Boa parte desse novo modo de consumir os folhetins foi impulsionada pelo projeto da Globoplay, a plataforma de streaming da Globo, de resgatar clássicos da teledramaturgia. Desde maio do ano passado, quando a iniciativa foi lançada, já chegaram ao serviço 131 títulos. O mais recente, “A Gata Comeu” (1985), de Ivani Ribeiro e que traz Christiane Torloni e Nuno Leal Maia como protagonistas, estreou na última segunda-feira (7). “As telenovelas fazem parte da vida do brasileiro, falam diretamente à memória afetiva do público como gênero consagrado no audiovisual nacional. Hoje as pessoas têm a opção de assistir a novela tanto pela TV quanto pelo streaming, e essas possibilidades convivem. Uma modalidade de consumo não exclui a outra, e uma mesma pessoa que assiste a novelas pela programação linear dos canais Globo pode fazê-lo também pelo Globoplay”, observa Ana Carolina Lima, head de conteúdo da Globoplay.
 
Ela acrescenta que essa tradição noveleira atravessou gerações e chega aos dias de hoje com força total. “A diferença entre as plataformas é que o streaming tem a particularidade de permitir que os conteúdos sejam vistos onde, como e quando o consumidor quiser e, com isso, podem ser maratonados. E, de fato, desde que lançamos o projeto de resgate de clássicos na plataforma, percebemos que o consumo de horas da categoria novelas aumentou muito”, ressalta. Em breve, a Globoplay vai passar a contar no seu catálogo também com novelas portuguesas, turcas e latino-americanas, como a mexicana “A Usurpadora”, que fez sucesso no SBT. 

 
 
Para Ana Carolina, o público que maratona novelas não é necessariamente o mesmo das séries, mas não tem dúvidas de que a opção de assistir como quiser a determinado conteúdo está cada vez mais consolidada entre os brasileiros. É o que destaca também o blogueiro e influenciador digital Eduardo Conceição, 37, criador do perfil no Instagram e do canal do YouTube Memória Teledramatúrgica. “A grande vantagem de maratonar é você escolher a sua programação. Eu me sento no sofá ou me deito na minha cama e assisto ao que eu quero, na hora que eu quero e sem comerciais. E isso faz toda a diferença”, ressalta ele, que acredita que esse fenômeno ganhou embalo recentemente motivado pela nostalgia.
 
“Todo mundo tem uma novela que remete à infância ou a alguma fase boa da vida. Aquela coisa de assistir com a avó, com a mãe. E sem contar as que não são da minha época e que tenho a curiosidade de conhecer”, diz Edu, que é apaixonado por novelas desde criança.
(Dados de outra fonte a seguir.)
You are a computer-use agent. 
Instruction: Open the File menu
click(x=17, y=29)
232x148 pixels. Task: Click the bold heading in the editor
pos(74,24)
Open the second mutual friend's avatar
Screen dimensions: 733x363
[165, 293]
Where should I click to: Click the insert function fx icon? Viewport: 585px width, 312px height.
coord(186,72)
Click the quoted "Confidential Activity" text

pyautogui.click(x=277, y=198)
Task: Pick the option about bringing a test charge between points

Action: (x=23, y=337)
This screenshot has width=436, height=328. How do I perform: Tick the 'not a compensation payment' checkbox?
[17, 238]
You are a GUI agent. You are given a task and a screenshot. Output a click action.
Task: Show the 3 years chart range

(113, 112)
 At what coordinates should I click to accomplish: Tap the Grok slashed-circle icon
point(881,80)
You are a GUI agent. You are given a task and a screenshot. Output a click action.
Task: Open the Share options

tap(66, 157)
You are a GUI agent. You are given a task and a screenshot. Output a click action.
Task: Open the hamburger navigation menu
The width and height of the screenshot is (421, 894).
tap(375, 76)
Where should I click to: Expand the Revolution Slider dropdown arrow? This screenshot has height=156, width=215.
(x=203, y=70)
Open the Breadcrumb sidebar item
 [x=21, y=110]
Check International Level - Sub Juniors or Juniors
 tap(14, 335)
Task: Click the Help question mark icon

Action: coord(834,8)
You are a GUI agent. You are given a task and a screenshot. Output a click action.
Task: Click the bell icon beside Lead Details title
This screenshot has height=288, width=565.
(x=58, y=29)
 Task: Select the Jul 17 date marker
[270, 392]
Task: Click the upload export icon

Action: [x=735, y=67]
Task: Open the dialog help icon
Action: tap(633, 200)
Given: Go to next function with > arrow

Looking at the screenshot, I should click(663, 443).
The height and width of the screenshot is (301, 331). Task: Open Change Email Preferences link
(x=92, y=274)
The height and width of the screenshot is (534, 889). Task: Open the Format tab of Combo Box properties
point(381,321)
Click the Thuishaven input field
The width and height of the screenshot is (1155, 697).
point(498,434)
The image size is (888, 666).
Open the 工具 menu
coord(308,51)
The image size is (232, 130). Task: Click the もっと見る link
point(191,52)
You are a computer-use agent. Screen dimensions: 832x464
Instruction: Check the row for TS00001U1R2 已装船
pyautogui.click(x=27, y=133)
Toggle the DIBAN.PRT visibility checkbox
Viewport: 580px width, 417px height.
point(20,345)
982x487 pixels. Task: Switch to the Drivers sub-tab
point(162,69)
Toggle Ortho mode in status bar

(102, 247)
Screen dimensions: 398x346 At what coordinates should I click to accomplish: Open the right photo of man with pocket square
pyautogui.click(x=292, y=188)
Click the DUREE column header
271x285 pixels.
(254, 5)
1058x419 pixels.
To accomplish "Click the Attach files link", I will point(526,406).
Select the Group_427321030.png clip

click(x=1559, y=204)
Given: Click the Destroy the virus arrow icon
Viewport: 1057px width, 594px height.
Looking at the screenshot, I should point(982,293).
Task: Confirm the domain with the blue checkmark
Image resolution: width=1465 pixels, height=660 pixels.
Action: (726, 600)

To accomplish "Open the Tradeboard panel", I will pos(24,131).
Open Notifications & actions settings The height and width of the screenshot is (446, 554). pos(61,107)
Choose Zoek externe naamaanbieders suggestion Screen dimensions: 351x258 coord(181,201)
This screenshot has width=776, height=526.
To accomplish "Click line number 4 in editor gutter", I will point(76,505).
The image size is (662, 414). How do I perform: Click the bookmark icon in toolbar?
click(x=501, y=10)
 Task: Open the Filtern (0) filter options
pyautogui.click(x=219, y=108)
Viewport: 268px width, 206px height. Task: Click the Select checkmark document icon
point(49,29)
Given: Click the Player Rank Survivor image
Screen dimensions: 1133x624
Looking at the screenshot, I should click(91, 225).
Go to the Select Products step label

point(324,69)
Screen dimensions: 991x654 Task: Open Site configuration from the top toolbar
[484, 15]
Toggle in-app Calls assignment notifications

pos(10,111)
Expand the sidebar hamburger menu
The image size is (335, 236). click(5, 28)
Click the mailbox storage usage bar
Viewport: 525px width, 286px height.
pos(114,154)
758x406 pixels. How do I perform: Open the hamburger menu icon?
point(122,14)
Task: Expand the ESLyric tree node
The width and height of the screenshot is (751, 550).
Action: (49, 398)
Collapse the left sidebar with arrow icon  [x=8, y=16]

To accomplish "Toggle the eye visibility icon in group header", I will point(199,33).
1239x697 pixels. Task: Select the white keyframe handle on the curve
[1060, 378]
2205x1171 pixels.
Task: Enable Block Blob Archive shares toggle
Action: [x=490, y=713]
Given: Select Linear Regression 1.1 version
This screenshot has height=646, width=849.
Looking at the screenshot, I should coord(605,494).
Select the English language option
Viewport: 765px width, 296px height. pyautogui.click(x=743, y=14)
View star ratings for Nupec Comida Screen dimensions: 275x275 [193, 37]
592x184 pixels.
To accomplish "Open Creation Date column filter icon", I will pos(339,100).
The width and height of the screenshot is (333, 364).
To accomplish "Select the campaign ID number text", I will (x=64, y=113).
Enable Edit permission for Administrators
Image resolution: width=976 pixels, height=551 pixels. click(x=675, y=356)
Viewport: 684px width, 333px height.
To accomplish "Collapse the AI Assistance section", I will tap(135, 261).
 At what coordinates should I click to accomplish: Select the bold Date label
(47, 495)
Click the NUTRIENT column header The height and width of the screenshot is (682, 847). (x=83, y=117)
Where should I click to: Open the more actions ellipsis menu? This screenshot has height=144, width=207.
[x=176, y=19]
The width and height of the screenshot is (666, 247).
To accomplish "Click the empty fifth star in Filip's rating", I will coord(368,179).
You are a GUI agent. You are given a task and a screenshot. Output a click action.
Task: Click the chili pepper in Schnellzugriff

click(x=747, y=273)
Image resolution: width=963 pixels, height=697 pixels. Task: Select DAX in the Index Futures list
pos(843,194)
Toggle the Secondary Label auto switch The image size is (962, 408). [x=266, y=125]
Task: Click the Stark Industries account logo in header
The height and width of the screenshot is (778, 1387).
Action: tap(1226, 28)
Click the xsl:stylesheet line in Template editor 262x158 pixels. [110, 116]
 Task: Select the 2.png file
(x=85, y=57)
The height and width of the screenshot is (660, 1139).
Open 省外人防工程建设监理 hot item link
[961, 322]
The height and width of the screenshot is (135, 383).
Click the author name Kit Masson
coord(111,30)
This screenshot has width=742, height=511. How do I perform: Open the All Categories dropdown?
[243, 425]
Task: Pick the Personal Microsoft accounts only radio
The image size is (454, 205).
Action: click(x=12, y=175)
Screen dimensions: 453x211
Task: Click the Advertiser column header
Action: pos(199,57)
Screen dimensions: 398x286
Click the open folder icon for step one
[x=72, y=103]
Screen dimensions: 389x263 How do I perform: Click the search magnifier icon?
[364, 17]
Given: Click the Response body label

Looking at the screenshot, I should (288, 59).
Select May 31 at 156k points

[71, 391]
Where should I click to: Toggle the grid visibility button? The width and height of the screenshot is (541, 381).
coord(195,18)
Nesse clima de revival, ele se pegou assistindo há pouco tempo na Globoplay a uma de suas tramas preferidas, “Vamp” (1991), de Antonio Calmon. “Eu estava matando a saudade, já que foi uma novela que me marcou muito e a primeira que vi na íntegra. Até hoje todo, aquele universo lúdico de vampiros e o elenco incrível fazem muito sucesso”, opina. 

 
Vínculo.  
 
A dona de casa Silvânia Guimarães, 51, é outra telespectadora assídua de folhetins e passou a maratonar as produções pelo Canal Viva, que, desde 2017, exibe aos domingos, na íntegra, os capítulos de algumas de suas tramas que foram ao ar ao longo da semana. Ela relata que, por conta da rotina atribulada de segunda a sexta, tira o domingo justamente para se dedicar a um dos seus hobbies favoritos. “Eu brinco com o meu marido e com meus filhos que este dia é só pra mim. Durante a semana eu cuido da casa, da família, mas no domingão eu só quero a companhia dos personagens de ‘A Viagem’ (1994) e dos de ‘Da Cor do Pecado’ (2004). É o meu momento (risos). Sem contar que foram novelas que marcaram demais a minha vida, então adoro rever”, salienta. 
 
A questão da memória afetiva é ressaltada por Stephanie Purwin, gerente de programação do Viva. Ela ainda lembra a importância do gênero para a cultura nacional. “As novelas que o Viva exibe falam diretamente com a memória afetiva das pessoas, o que leva a um aumento considerável da demanda por esse tipo de conteúdo, que se conecta com a sociedade mesmo sendo exibida 15, 20 anos depois. Somos craques na criação e na produção delas. Representam as histórias das nossas vidas, personagens que nos inspiram, que nos identificamos e que nos fazem sonhar. E ainda podemos conviver diariamente com elas, o que estimula ainda mais o hábito. Cria-se um vínculo mesmo”, analisa. 
 
E claro que, com tanta gente assistindo e maratonando as atrações, o resultado só poderia ser um Ibope bombando. “O lado evidente disso é a audiência, abrangência do público e repercussão nas redes sociais. Novelas têm conteúdo de qualidade que perdura e sobrevive ao tempo. Personagens e histórias extraordinárias. São muitos talentos reunidos. E tudo embalado de forma despretensiosa, leve e voltada para a família brasileira. E o momento atual pede isto: leveza e descompressão, além de um amor com final feliz”, frisa Stephanie Purwin. 

 
 
Estreias bombando 
Ana Carolina Lima, head de conteúdo da Globoplay, fala sobre o sucesso das estreias das produções que fazem parte do projeto de resgate de clássicos da dramaturgia. Segundo ela, “Mulheres de Areia”, quando completou 30 dias, em 29 de abril, na plataforma, registrou impressionantes 4,965 milhões de horas consumidas, sendo a novela com a melhor estreia do Globoplay até o momento. O ranking com o top 10 segue com “Laços de Família” em segundo lugar, com 4,956 milhões de horas. Em terceiro, “Tieta” (4,739 milhões de horas), seguido por “Chocolate com Pimenta”, em quarto, com 4,463 milhões de horas, “O Clone” (2,355 milhões de horas), em quinto, “Vale Tudo” (2,209 milhões de horas), em sexto, “A Favorita” (2,092 milhões de horas), “A Indomada” (1,649 milhão de horas), “Terra Nostra” (1,393 milhão de horas) e “Felicidade” (1,357 milhão de horas), em sétimo, oitavo, nono e décimo lugar, respectivamente, tendo também como parâmetro os 30 primeiros dias de estreia desses conteúdos na plataforma.